Kvitova won her first Grand Slam title at Wimbledon in 2011 when she was 21 as well. It took her another three years to get the second, also at Wimbledon. She recalled what it was like to win the first one.
“For me was kind of big thing happened when I was young,” Kvitova explained. “I didn’t really know what everything is about. For me was a big surprise. I probably wasn’t really ready to win it, to be honest. I wasn’t really prepared. It took me a while to kind of get used to. Yeah, I think it’s always a bit pressure from outside, as well, from yourself. You just want to play better. You’re thinking like you have to win every single match because you just won a Grand Slam. That’s how I was thinking actually. Yeah, I put a bit more pressure than I should.
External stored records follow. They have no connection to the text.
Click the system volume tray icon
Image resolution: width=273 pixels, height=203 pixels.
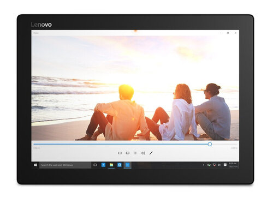219,165
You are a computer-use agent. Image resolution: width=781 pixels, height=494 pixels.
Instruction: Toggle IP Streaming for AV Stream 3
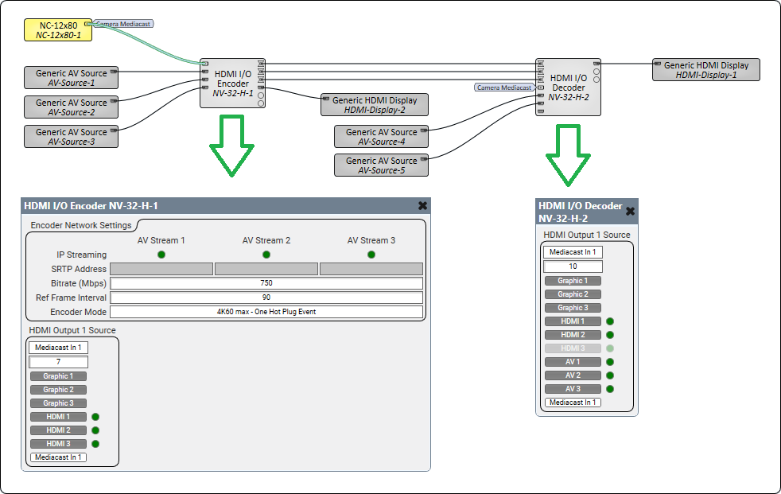[x=371, y=255]
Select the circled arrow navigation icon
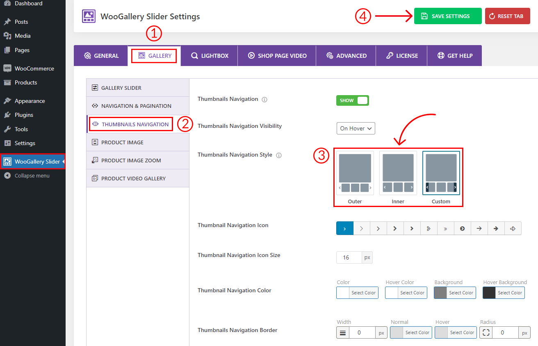 click(462, 228)
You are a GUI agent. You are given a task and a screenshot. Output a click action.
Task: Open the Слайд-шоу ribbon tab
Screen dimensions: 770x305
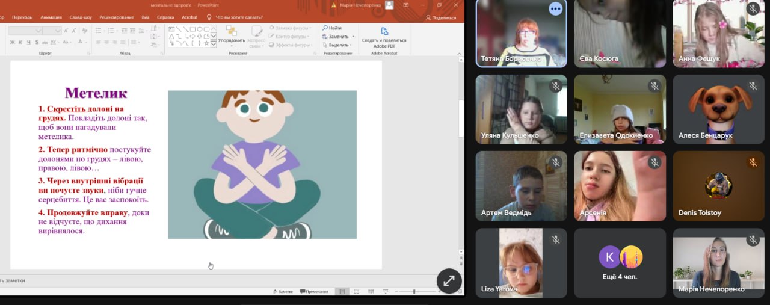point(80,17)
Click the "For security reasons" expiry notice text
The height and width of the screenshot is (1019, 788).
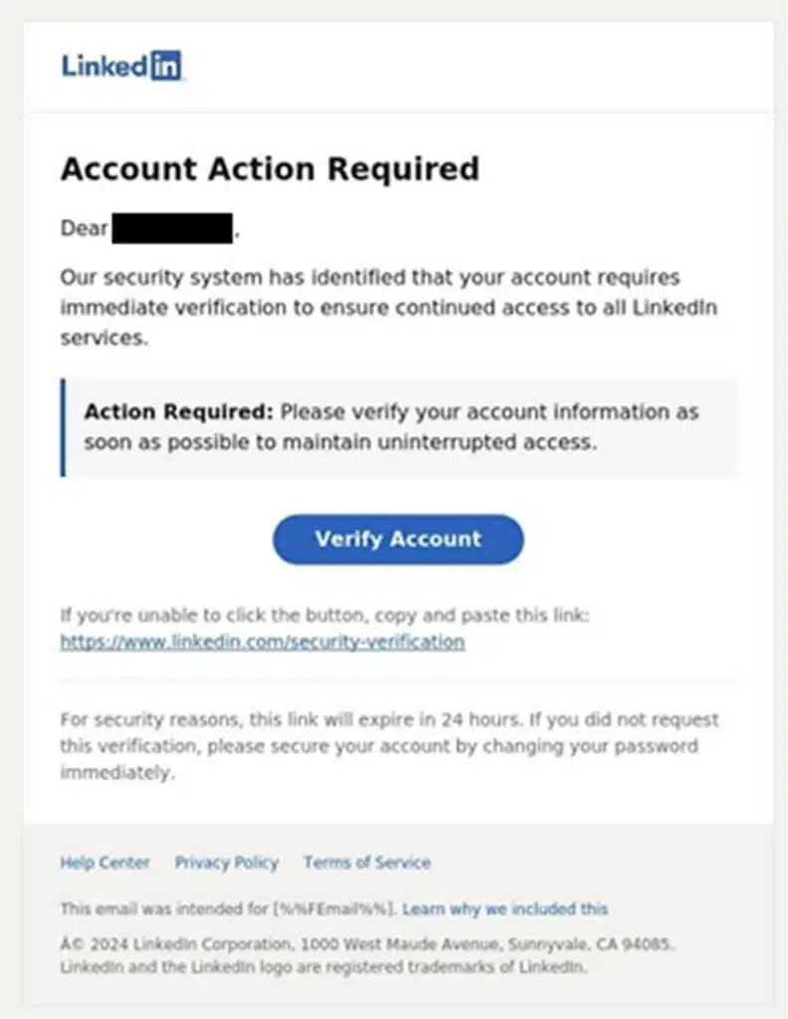[x=389, y=745]
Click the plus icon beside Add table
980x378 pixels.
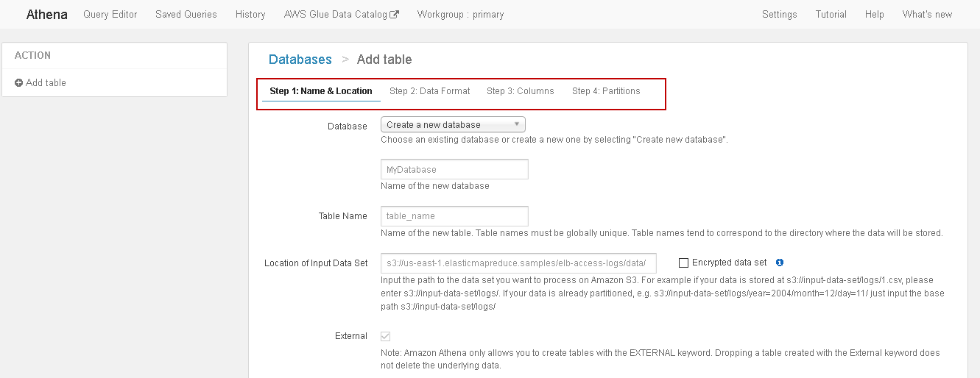pos(18,83)
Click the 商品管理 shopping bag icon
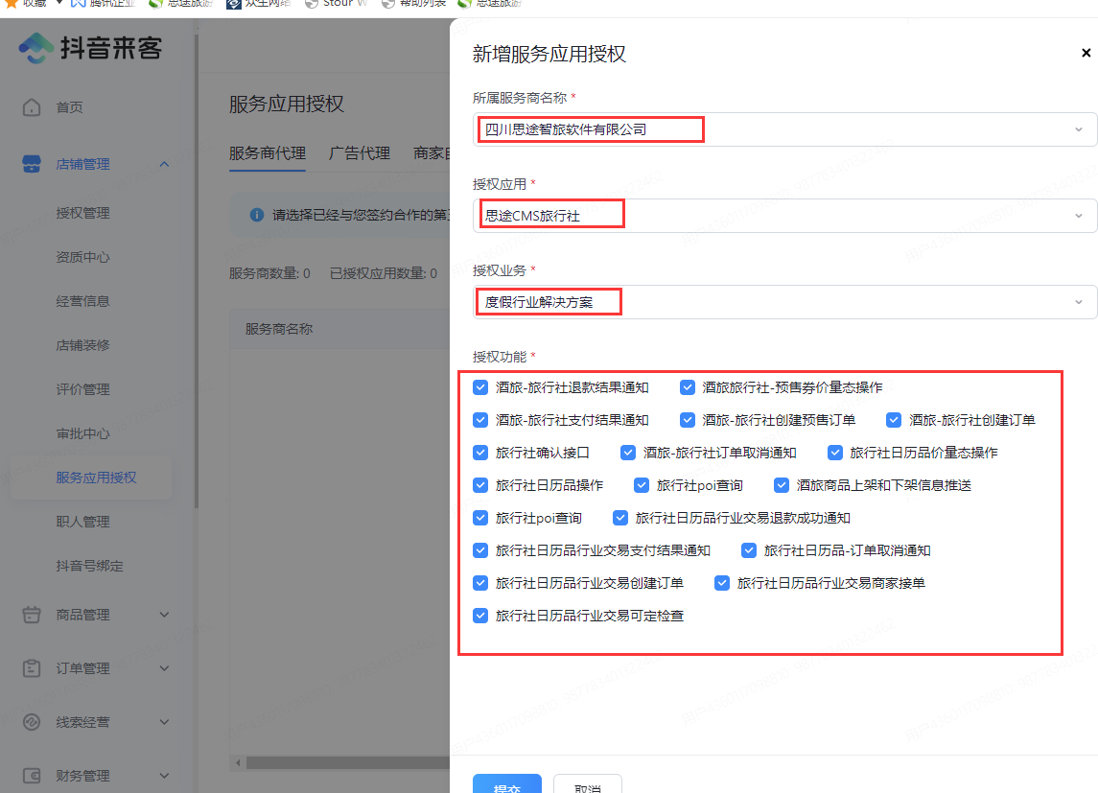This screenshot has height=793, width=1098. (x=32, y=615)
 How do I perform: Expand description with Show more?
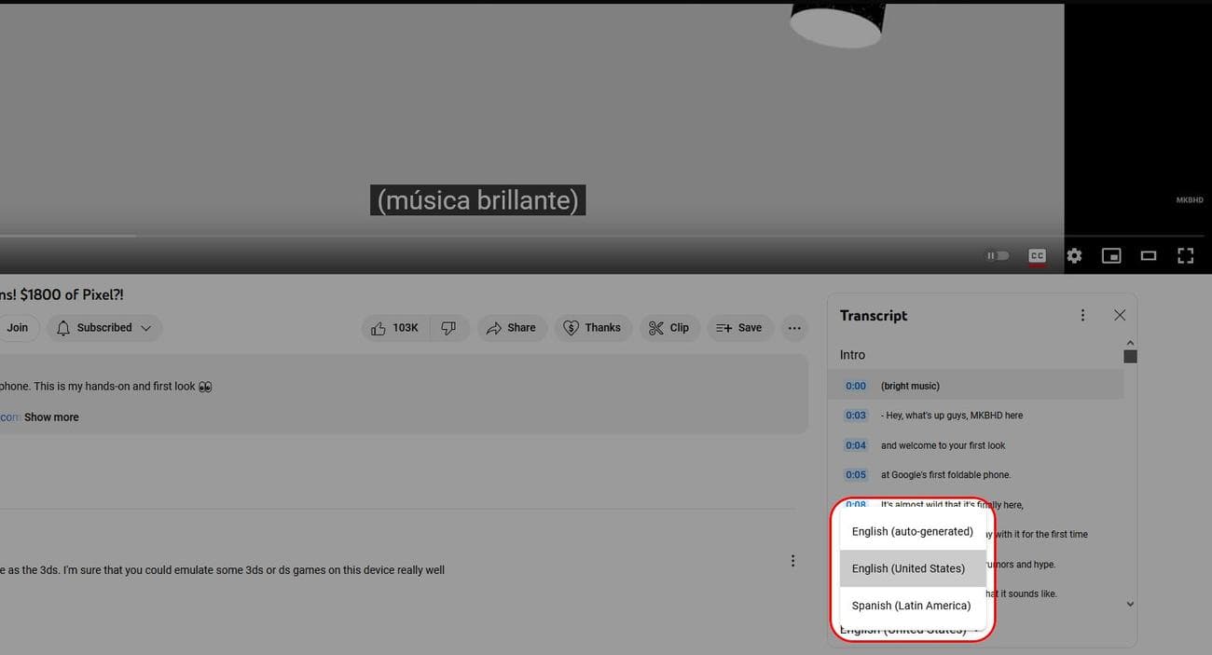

“You just need to get used to the attention as well. Every time you are stepping on the court, you are kind of favorite of the match. The other players just want to beat you because you’re playing well.”
Osaka tried to describe what the tennis-watching audience sees as a unique poise and maturity that allows her to come back from game-point losses that would psychologically decimate other players, even veterans.
“I just felt kind of hollow, like I was a robot sort of,” she said. “I was just executing my orders. I don’t know. Like, I just did what I’ve been practicing my whole life in a way. I didn’t waste any energy reacting too much.”
Naomi Osaka claims her second straight Grand Slam title by defeating Petra Kvitova to win the Australian Open.
Osaka sounded a lot like “Late Show” host Stephen Colbert in a 2011 interview with Terry Gross, describing what it was like to perform in “Company on Broadway,” knowing that composer Stephen Sondheim is a stickler. In a way, it’s almost like a sleeper cell: You just have to turn your brain off and rely on your training to kick in by instinct. Colbert had gone through hours of intense singing lessons, which he described as “yoga but for the inside of your body.”
“You spend a lot of time thinking about your soft palate and opening up your sinuses, and it is almost impossible for someone to explain why that’s important, how you can turn your head into a bell,” he said at the time. “And then you have to forget all of it and sing, or as — my voice coach is Liz Caplan, and Liz would say — we would work and work and work. We worked for months. And then she said, ‘Oh, just sing, stupid.'”
As Osaka talks about playing tennis, it seems she experiences something similar, except instead of “just sing, stupid,” it’s “just play, stupid.”
Her ability to revert to her training is a remarkable and rare talent. It’s what makes Naomi Osaka a two-time Grand Slam champion.